Reproduce the listing from its first line through the line containing "Looking at the screenshot, I should click(x=76, y=566).", swapping "timeline play button" for "timeline pause button" and leaving everything else unchanged.

╭─ Data to process

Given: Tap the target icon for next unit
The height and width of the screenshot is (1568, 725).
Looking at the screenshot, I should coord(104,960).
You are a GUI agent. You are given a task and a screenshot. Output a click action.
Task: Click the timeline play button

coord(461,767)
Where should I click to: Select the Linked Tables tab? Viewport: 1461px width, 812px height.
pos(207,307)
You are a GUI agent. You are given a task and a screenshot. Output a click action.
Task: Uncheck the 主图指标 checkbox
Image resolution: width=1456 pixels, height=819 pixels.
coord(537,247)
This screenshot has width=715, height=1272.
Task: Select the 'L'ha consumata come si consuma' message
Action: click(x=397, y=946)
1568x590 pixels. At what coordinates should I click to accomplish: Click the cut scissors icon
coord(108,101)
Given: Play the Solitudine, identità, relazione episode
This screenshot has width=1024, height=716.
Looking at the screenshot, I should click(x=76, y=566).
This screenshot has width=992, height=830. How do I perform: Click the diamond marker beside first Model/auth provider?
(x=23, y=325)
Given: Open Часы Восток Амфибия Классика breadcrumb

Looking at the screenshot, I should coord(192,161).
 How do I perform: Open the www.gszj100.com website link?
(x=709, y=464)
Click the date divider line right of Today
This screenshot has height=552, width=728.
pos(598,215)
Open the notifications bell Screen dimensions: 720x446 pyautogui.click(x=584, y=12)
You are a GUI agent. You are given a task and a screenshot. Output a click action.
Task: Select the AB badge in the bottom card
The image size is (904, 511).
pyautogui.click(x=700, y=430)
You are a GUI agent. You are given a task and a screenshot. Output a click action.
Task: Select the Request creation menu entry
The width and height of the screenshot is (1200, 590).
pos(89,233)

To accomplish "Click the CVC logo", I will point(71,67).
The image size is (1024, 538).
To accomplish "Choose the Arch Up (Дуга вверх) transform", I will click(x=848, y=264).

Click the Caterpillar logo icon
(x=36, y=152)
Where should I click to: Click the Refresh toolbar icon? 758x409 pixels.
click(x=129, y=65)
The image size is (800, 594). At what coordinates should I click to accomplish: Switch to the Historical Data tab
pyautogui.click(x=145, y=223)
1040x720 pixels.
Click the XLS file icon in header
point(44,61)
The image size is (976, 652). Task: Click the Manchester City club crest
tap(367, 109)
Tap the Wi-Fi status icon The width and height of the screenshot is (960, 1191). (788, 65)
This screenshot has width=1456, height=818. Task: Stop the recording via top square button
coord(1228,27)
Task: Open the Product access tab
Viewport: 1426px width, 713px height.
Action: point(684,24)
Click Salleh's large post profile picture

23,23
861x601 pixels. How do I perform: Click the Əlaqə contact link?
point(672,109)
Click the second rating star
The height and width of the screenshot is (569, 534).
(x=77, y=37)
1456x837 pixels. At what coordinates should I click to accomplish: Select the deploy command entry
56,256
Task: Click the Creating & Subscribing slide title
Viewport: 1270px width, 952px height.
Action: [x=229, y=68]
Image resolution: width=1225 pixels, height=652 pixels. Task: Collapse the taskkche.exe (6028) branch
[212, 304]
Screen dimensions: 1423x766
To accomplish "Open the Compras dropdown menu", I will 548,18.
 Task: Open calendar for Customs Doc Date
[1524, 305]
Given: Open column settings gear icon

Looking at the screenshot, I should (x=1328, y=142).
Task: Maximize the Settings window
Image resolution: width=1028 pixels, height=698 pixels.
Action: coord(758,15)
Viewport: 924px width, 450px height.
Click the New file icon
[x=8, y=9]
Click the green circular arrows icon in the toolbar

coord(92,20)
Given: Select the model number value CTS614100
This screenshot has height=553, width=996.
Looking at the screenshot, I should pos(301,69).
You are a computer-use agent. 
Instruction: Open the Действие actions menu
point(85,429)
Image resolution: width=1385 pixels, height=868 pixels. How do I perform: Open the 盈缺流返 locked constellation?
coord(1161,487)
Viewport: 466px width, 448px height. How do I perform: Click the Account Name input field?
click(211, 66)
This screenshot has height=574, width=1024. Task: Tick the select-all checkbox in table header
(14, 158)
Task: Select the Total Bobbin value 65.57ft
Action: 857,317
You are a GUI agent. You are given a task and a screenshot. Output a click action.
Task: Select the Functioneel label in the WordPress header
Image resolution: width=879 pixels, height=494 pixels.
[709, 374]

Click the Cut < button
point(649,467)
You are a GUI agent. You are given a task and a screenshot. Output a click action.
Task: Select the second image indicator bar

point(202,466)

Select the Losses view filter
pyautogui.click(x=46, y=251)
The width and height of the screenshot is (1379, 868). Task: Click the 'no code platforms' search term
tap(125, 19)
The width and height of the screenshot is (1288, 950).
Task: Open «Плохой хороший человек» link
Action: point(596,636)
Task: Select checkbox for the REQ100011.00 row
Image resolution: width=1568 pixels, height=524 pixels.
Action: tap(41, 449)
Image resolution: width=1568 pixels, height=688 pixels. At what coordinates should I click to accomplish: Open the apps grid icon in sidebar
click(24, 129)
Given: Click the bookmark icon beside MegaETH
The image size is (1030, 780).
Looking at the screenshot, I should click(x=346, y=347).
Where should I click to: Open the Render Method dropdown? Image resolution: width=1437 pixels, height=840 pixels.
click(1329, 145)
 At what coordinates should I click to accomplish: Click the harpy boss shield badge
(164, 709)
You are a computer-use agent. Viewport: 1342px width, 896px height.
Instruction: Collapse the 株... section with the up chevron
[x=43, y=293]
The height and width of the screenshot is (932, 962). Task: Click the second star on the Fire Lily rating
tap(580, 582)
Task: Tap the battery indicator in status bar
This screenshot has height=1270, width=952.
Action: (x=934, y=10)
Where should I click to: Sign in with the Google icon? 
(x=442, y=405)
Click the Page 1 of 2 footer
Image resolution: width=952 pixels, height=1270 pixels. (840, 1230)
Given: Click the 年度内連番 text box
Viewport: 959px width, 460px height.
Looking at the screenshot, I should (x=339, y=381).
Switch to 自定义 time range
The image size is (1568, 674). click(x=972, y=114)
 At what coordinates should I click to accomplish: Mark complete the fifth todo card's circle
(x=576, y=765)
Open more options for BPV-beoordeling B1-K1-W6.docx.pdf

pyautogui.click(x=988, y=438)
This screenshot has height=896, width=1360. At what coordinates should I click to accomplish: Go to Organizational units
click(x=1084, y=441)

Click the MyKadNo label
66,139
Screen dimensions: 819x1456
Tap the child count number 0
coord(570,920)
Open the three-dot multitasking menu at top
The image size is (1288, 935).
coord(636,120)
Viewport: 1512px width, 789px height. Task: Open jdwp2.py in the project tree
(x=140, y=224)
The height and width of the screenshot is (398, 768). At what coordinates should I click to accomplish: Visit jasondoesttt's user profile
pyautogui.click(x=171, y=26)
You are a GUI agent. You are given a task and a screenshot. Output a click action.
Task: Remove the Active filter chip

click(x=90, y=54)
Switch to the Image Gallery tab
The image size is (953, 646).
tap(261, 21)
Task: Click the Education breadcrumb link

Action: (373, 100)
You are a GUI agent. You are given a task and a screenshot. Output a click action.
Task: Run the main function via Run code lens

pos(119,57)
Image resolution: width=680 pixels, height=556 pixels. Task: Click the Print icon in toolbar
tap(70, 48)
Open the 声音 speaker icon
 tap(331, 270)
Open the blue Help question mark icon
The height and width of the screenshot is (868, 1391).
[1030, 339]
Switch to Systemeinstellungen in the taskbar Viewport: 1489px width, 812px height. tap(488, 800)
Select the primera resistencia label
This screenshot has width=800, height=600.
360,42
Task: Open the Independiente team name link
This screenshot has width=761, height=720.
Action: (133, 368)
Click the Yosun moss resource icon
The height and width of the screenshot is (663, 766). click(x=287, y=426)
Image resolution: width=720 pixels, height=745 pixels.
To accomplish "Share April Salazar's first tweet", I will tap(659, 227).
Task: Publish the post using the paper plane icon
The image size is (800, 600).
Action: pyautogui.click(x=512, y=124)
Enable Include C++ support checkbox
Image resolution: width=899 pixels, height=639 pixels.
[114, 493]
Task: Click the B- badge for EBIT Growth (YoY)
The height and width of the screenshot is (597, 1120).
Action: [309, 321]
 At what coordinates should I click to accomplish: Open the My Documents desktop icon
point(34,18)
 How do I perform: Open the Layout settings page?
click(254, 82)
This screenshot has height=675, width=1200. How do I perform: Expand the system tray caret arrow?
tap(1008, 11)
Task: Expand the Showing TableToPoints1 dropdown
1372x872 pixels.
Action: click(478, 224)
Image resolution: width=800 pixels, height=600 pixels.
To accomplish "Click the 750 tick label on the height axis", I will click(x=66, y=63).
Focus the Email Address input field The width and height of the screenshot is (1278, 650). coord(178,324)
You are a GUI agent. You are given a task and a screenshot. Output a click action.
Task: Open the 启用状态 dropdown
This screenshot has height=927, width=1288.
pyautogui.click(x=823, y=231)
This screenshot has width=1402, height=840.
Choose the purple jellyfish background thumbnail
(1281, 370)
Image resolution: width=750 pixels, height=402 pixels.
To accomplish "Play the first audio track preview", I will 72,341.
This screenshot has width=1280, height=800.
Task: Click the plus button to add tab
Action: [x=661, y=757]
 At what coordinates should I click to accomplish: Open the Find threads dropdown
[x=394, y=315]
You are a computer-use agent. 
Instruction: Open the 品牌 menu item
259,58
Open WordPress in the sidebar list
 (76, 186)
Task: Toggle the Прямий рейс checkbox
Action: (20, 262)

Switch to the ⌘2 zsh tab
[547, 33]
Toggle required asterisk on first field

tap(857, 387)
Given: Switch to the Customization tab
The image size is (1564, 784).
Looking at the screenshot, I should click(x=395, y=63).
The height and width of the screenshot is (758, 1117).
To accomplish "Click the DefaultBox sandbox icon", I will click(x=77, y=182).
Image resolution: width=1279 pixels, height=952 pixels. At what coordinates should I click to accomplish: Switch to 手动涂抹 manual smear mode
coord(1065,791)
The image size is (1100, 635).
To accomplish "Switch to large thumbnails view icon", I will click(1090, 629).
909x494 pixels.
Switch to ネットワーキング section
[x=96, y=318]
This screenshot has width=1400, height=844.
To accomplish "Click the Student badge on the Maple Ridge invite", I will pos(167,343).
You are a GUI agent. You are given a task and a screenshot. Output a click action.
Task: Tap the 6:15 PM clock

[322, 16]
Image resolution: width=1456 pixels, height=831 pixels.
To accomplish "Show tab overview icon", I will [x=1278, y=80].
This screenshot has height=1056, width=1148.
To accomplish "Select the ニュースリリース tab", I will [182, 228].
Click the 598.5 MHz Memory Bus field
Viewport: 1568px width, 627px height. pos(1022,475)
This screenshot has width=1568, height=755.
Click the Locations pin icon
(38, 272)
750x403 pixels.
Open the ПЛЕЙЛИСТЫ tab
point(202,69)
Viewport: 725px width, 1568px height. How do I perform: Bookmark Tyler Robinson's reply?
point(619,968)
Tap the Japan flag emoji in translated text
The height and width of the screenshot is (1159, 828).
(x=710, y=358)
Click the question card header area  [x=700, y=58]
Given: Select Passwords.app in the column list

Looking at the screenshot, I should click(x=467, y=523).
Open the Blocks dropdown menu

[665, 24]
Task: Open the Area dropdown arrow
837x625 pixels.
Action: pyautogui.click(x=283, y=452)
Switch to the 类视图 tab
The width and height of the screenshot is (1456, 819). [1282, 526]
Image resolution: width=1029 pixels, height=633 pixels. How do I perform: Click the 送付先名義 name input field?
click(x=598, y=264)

╰─

- Answer to the task:
Given: Tap the target icon for next unit
The height and width of the screenshot is (1568, 725).
Looking at the screenshot, I should coord(104,960).
You are a GUI agent. You are given a task and a screenshot. Output a click action.
Task: Click the timeline pause button

coord(461,767)
Where should I click to: Select the Linked Tables tab? Viewport: 1461px width, 812px height.
pos(207,307)
You are a GUI agent. You are given a task and a screenshot. Output a click action.
Task: Uncheck the 主图指标 checkbox
Image resolution: width=1456 pixels, height=819 pixels.
coord(537,247)
This screenshot has width=715, height=1272.
Task: Select the 'L'ha consumata come si consuma' message
Action: click(x=397, y=946)
1568x590 pixels. At what coordinates should I click to accomplish: Click the cut scissors icon
coord(108,101)
Given: Play the Solitudine, identità, relazione episode
This screenshot has width=1024, height=716.
Looking at the screenshot, I should click(x=76, y=566).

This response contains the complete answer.